A team of scientists has taken an important step closer to understanding the root cause of age-related dementia.
A team of scientists has taken an important step closer to understanding the root cause of age-related dementia. The scientists are from the University Medical Center Hamburg-Eppendorf (UKE) and the Cologne Excellence Cluster on Cellular Stress Responses in Aging-Associated Diseases (CECAD) from the University of Cologne in Germany.
In research involving both worms and mice, they have found that age-related dementia is likely the result of a declining ability of neurons to dispose of unwanted aggregated proteins. As protein disposal becomes significantly less efficient with increasing age, the buildup of these unwanted proteins ultimately leads to the development and progression of dementia. This research appears in the March 2013 issue of the journal Genetics.

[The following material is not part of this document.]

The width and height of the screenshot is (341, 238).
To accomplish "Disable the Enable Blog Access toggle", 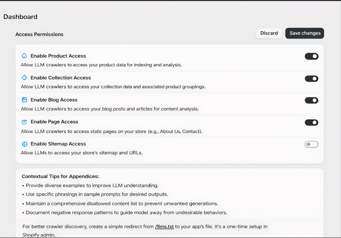I will [x=311, y=100].
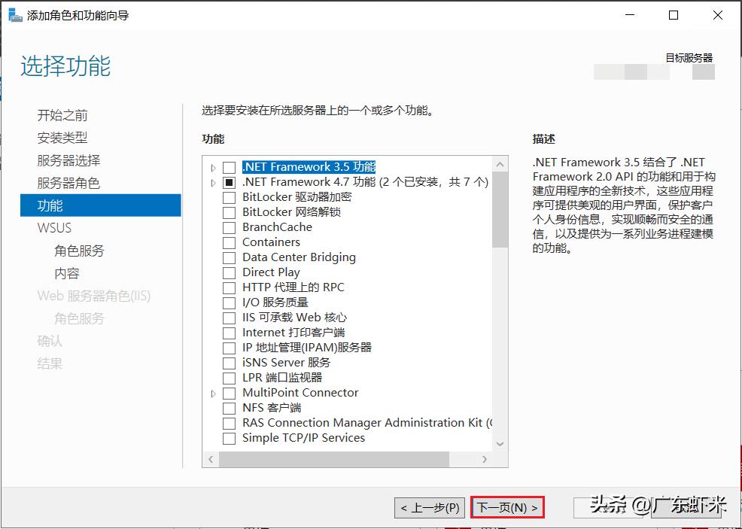Check the NFS 客户端 feature

pos(229,408)
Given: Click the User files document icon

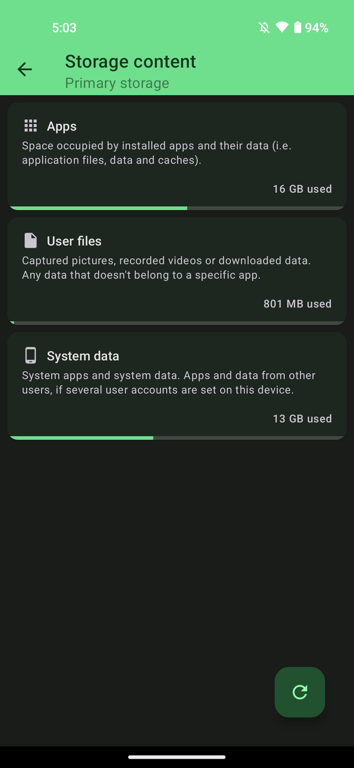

"By studying disease progression in dementia, specifically by focusing on mechanisms neurons use to dispose of unwanted proteins, we show how these are interconnected and how these mechanisms deteriorate over time," said Markus Glatzel, M.D., a researcher involved in the work from the Institute of Neuropathology at UKE in Hamburg, Germany. "This gives us a better understanding as to why dementias affect older persons; the ultimate aim is to use these insights to devise novel therapies to restore the full capacity of protein disposal in aged neurons."
To make this discovery, scientists carried out their experiments in both worm and mouse models that had a genetically-determined dementia in which the disease was caused by protein accumulation in neurons. In the worm model, researchers in the lab of Thorsten Hoppe, Ph.D., from the CECAD Cluster of Excellence could inactivate distinct routes used for the disposal of the unwanted proteins. Results provided valuable insight into the mechanisms that neurons use to cope with protein accumulation. These pathways were then assessed in young and aged mice. This study provides an explanation of why dementias exponentially increase with age. Additionally, neuron protein disposal methods may offer a therapeutic target for the development of drugs to treat and/or prevent dementias.
"This is an exciting study that helps us understand what's going wrong at a cellular level in age-related dementias," said Mark Johnston, Ph.D., Editor-in-Chief of the journal Genetics. "This research holds possibilities for future identification of substances that can prevent, stop, or reverse this cellular malfunction in humans."